1.  Linking a large region with multiple suppliers to a small region is likely to bring greater system reliability benefits to the latter since its chances of readily covering an outage by imports are greater.

2.  Cook, A, Maintaining the Security of Supply to South Australia through Interconnections, Address to South Australian Power Conference February 2004.

3.  Australian Competition and Consumer Commission, Draft Decision Review of the Regulatory Test for network augmentations, Canberra, 10 March 2004

4.  Cramton M, Competitive Bidding Behaviour in Uniform-Price Auction Markets, Proceedings of the Hawaii International Conference on System Social Sciences, January 2004.

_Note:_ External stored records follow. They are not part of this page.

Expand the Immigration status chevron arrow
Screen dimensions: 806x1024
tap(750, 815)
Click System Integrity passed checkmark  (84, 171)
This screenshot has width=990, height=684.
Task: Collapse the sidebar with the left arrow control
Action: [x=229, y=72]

5.  The case for the building of that particular new regulated transmission line between NSW and South Australia has been largely overtaken by events.  It was originally planned when there was no 500 MW Pelican Point (nor its proposed expansion), when the 180 MW Playford Power Station was scheduled for early retirement and when the line from Victoria was carrying up to 40 per cent of Victoria's electricity supply and frequently constraining.  The case for SNI has been clearly undermined by these developments and the building of the Transenergie merchant link, all of which are alternatives to regulated solutions.

6.  Transmission Issues Scoping Report, Farrier Swier Consulting, May 2003, page 25.

7.  See Statement of Opportunities, NEMMCO 2003, page 9-13 Table 9-4;

8.  Review of Australian Transmission Pricing, A report for the Australian Competition and Consumer Commission, London Economics, 1999.

9.  Attempting to reward fixed costs through capacity payments is commonly used in the US and was a feature of the original England and Wales design.  The two part form of remuneration suffers from deficiencies vis-à-vis obtaining all the reward from a single bid but this goes beyond the present paper's scope.

10.  Joskow, P. and J. Tirole (2003).  Merchant Transmission Investment.  mimeo.